Bangladesh steel mills resume bulk scrap bookings; prices fall

Bangladesh based steel mills have resumed their bulk scrap bookings after remaining silent for about a week’s time. In a recent deal concluded, 15,000 t Japanese H2 bulk cargo has been booked at $ 307-310/t CFR Chittagong basis. Prices have fallen by $5-10 w-o-w, as per SteelMint’s analysis.

There were few market indications of a USWC origin bulk cargo of shredded being booked at $325/t CFR level, but suppliers did not confirm the deal till the time of publishing this report.

“Bangladesh buyers’ expectations are not workable for US suppliers” shared a USA based scrap trader. Due to higher domestic prices in the USA, imported scrap offers may remain at the higher side, SteelMint learnt.

Containerized scrap prices fall marginally – SteelMint’s assessment of containerized shredded 211 scrap from UK/Europe origins stands at $320-325/t CFR Chittagong, down by $2-3 w-o-w.

  • Few deals have concluded in containers, in which Brazilian bundles have been sold at $270/t, while PNS has booked at $320/t CFR Chittagong basis.
  • In another deal, 2000 of Chile/Australia origin HMS 1&2 (80:20) was sold at $305/t CFR Chittagong level.
  • HMS 1 from Brazil is being traded at $310/t CFR Chittagong basis.

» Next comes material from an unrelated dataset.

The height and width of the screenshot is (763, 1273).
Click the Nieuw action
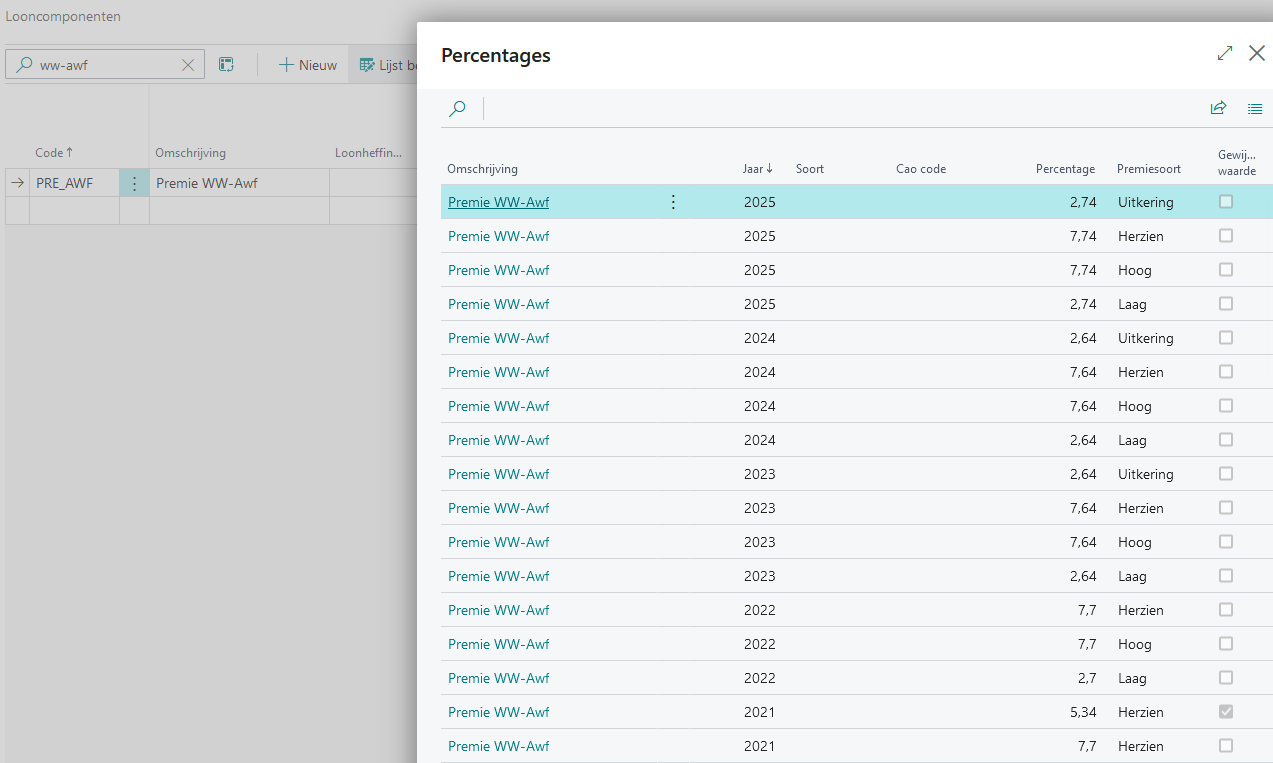click(x=308, y=65)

Domestic steel market sentiments remain bearish – Domestic finished steel prices continued to fall, however, demand has improved slightly as compared to last month. Market insiders expect that it would start to pick-up from October as from the next few months, considering winter season is a favourable time for construction activities.

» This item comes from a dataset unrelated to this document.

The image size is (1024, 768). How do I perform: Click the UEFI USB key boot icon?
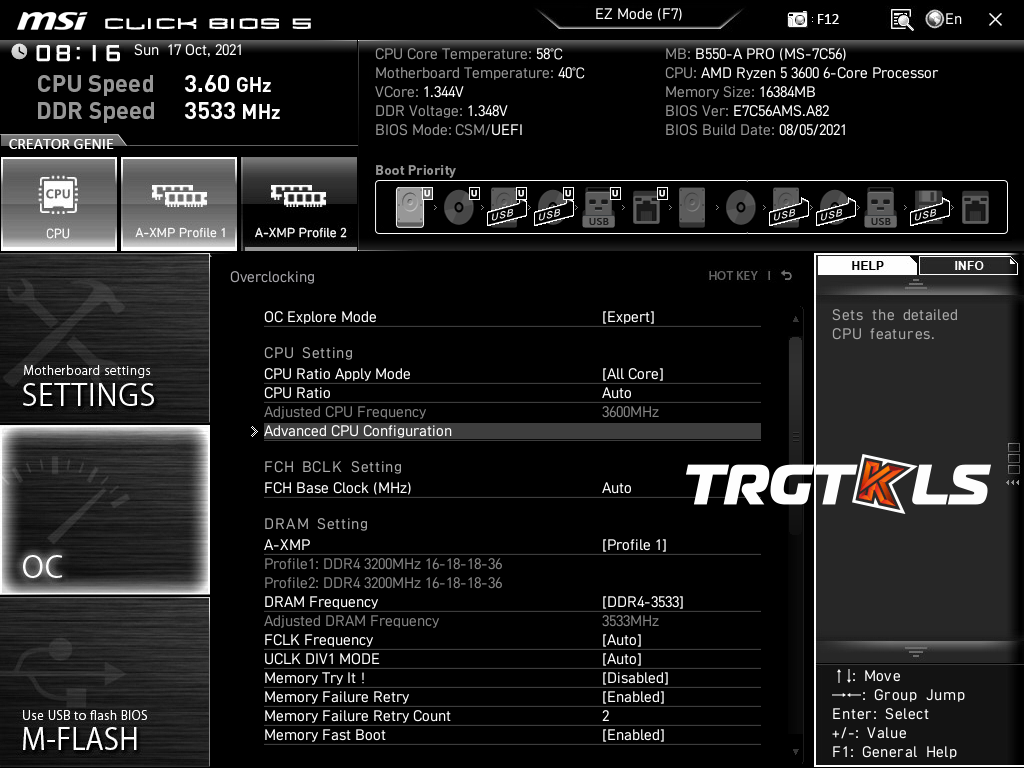[599, 208]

  • Local scrap yard price stands at BDT 30,500/t ex yard basis.
  • Billet price currently traded at BDT 40,600-41,000/t levels.

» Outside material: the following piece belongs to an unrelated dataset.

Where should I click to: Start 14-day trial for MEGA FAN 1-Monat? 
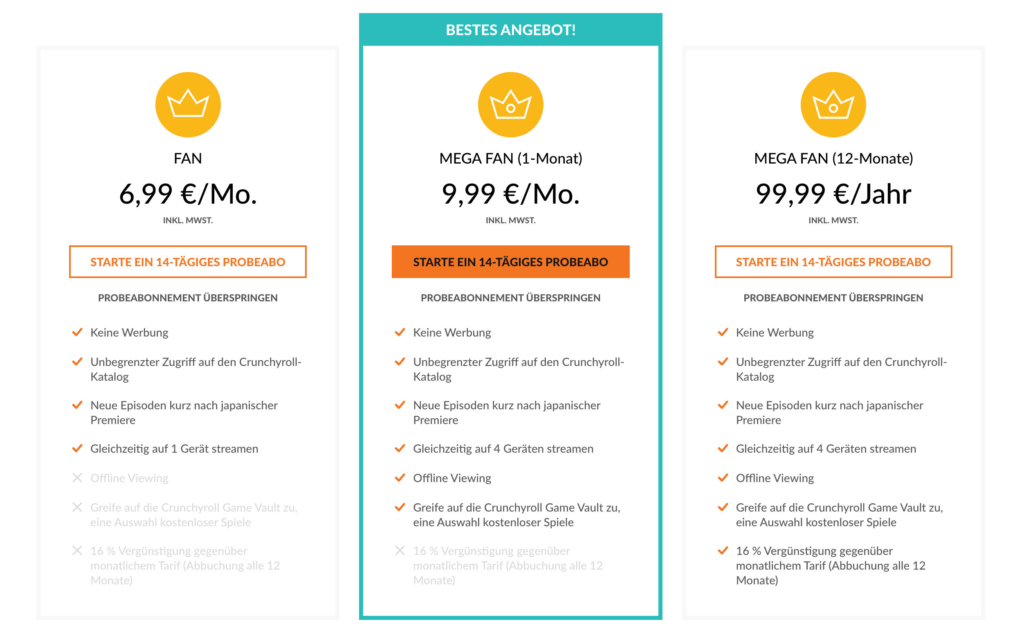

According to some recent media reports, the secretary general of the Bangladesh Steel Manufacturers’ Association, stated Bangladesh has about 40 active factories, which have a combined capacity to produce 9 mn t of steel annually. As much as 90% of the raw materials used by the sector is imported scrap. Most of the steelmakers are running below 50% capacity and selling 60-grade mild steel (MS), commonly used in construction. The maximum government’s infrastructure projects account for 35 to 40 % of the total steel consumption, which has been reduced now due to the global pandemic.